• Data supplied:
*** Begin section ***

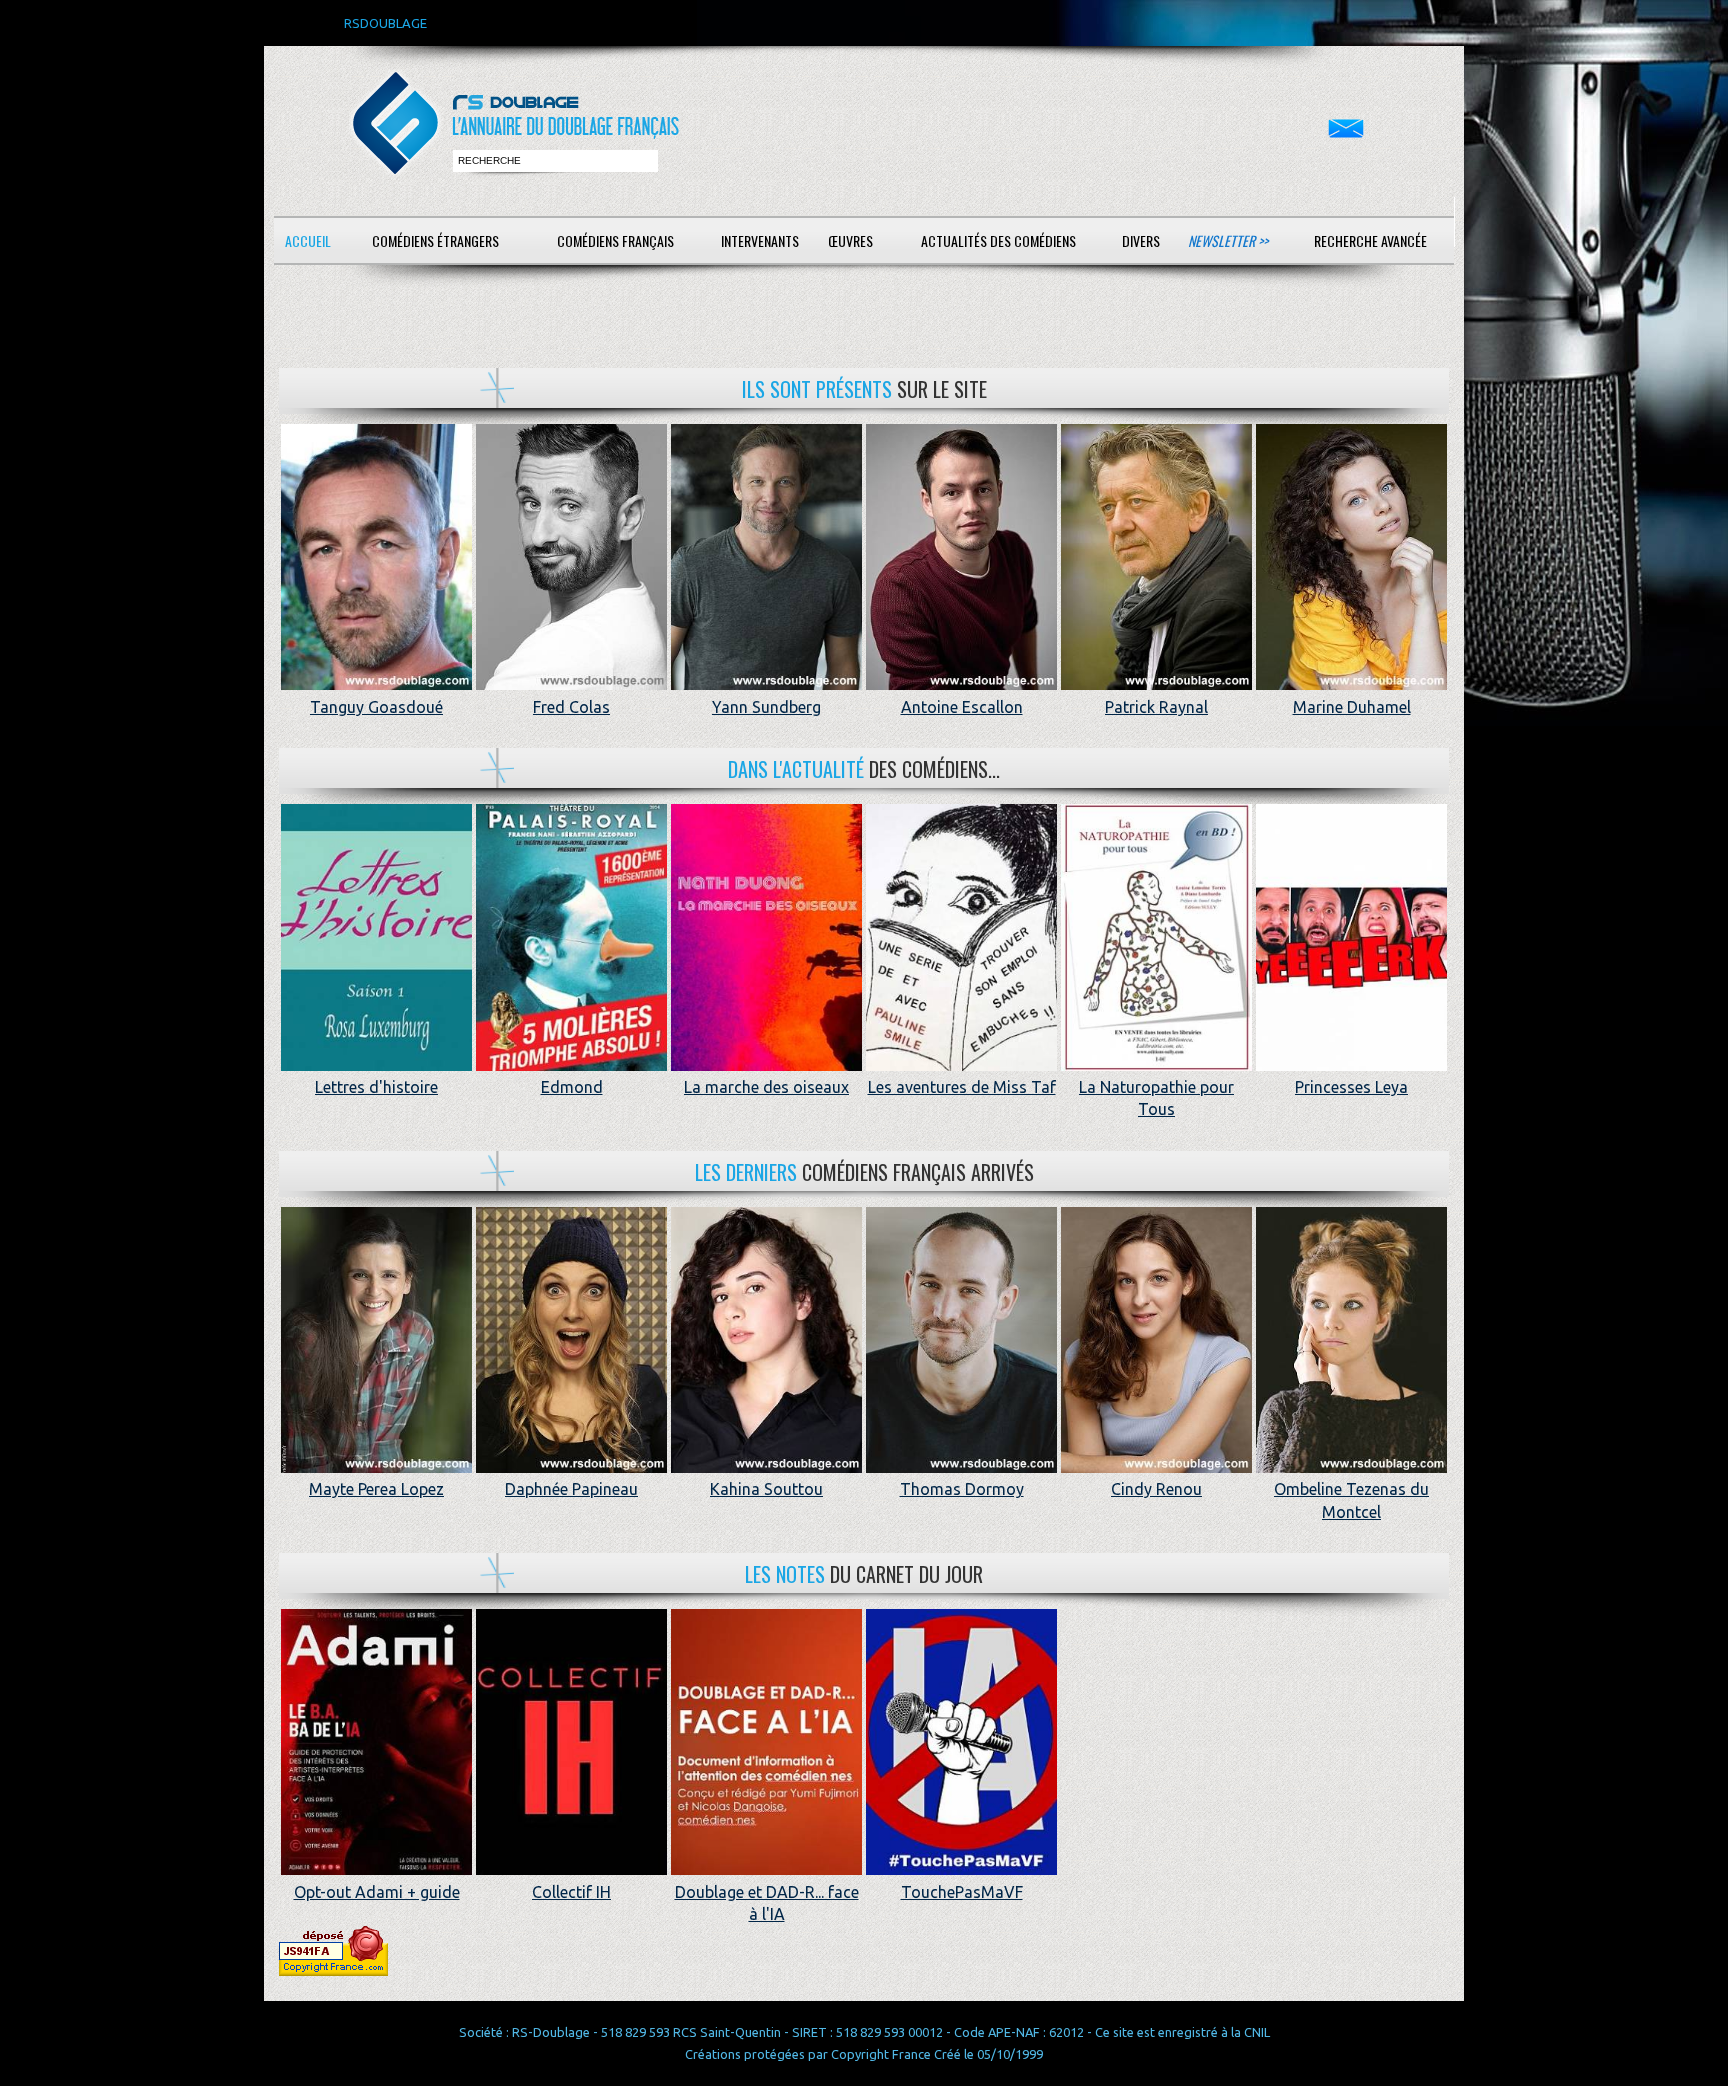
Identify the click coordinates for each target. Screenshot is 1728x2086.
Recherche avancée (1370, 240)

*** End section ***
*** Begin section ***

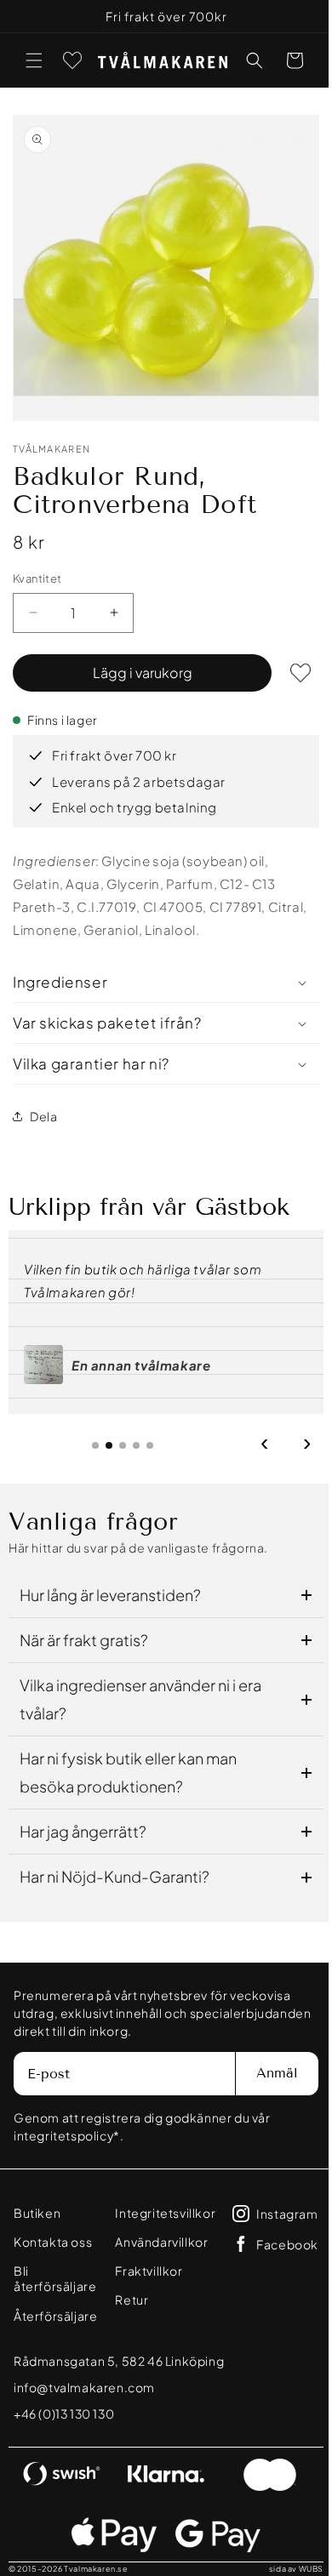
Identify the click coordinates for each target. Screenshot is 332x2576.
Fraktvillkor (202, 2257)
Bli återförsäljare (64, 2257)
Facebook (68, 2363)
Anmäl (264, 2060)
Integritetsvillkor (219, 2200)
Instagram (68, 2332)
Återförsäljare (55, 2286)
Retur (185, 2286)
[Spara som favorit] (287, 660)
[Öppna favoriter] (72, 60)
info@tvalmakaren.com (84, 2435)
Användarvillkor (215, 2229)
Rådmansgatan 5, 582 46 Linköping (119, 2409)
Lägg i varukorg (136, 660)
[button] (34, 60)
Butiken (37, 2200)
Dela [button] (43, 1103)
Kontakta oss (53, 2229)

*** End section ***
*** Begin section ***

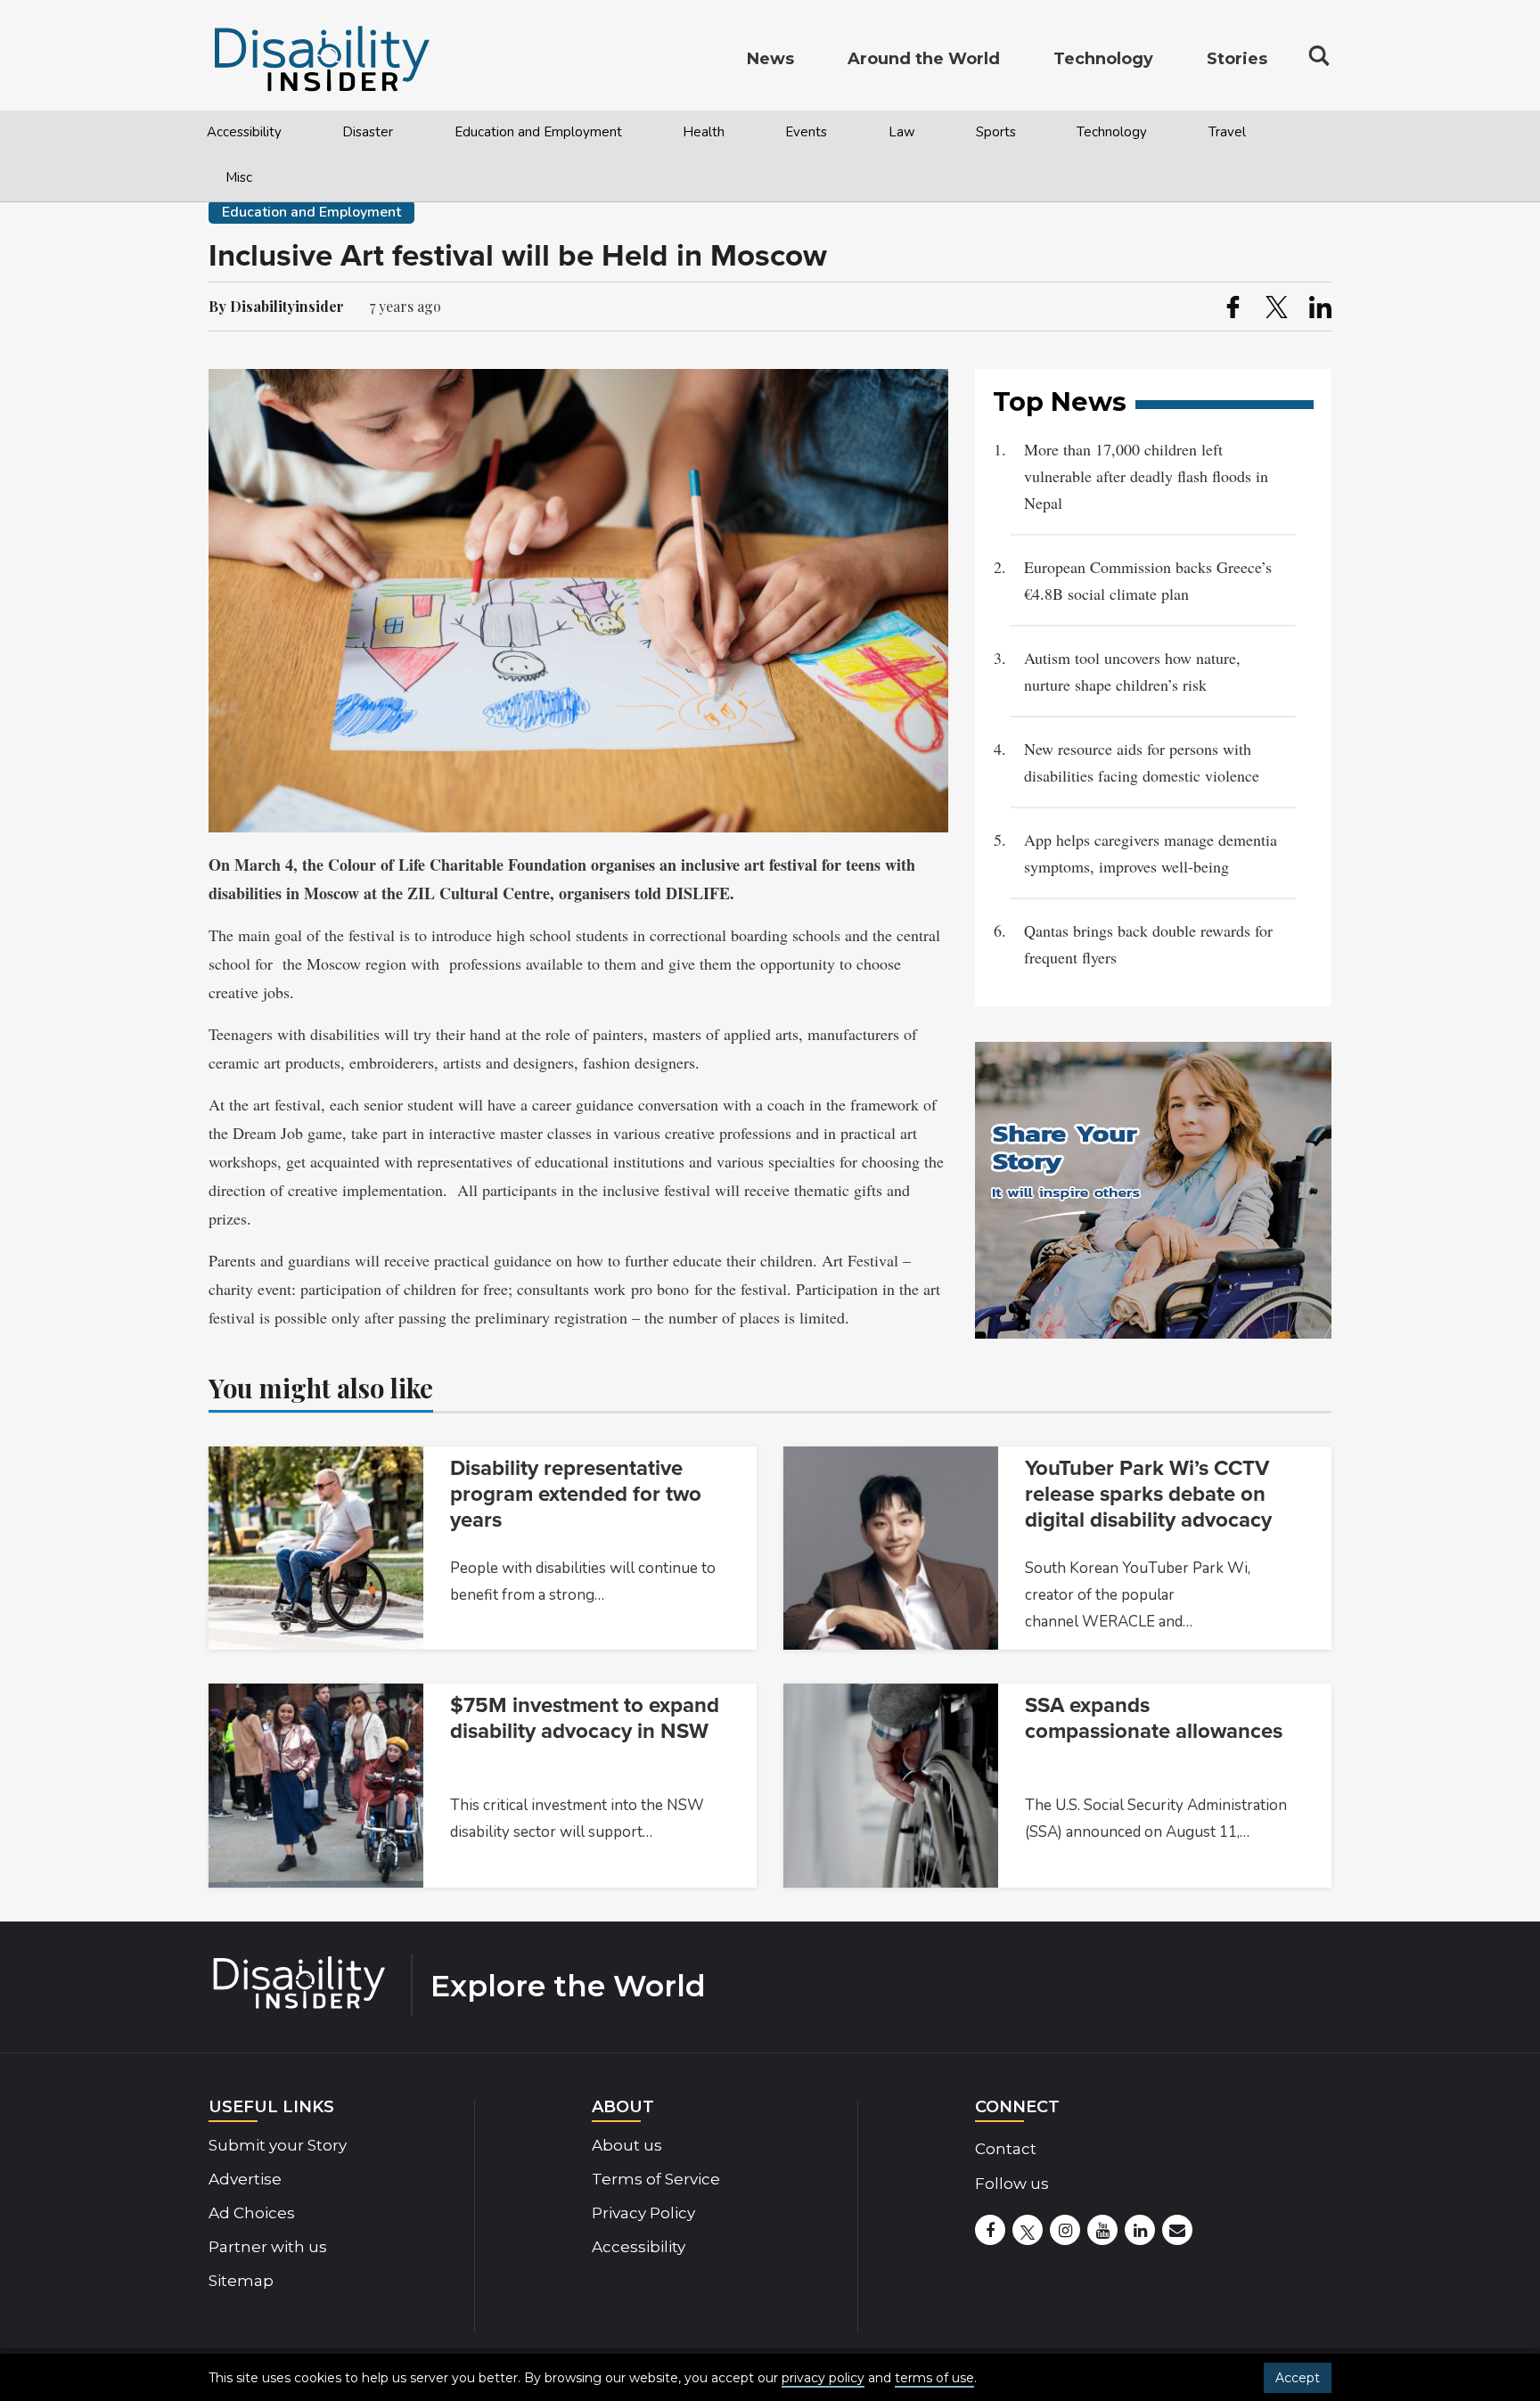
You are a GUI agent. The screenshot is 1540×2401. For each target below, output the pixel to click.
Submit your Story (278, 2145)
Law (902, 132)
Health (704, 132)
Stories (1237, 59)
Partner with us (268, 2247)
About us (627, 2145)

*** End section ***

The response should be the listing above, limited to the lines between the one holding "Submit your Story (278, 2145)" and the one holding "About us (627, 2145)", inclusive, reproduced exactly.

• Written reply:
Submit your Story (278, 2145)
Law (902, 132)
Health (704, 132)
Stories (1237, 59)
Partner with us (268, 2247)
About us (627, 2145)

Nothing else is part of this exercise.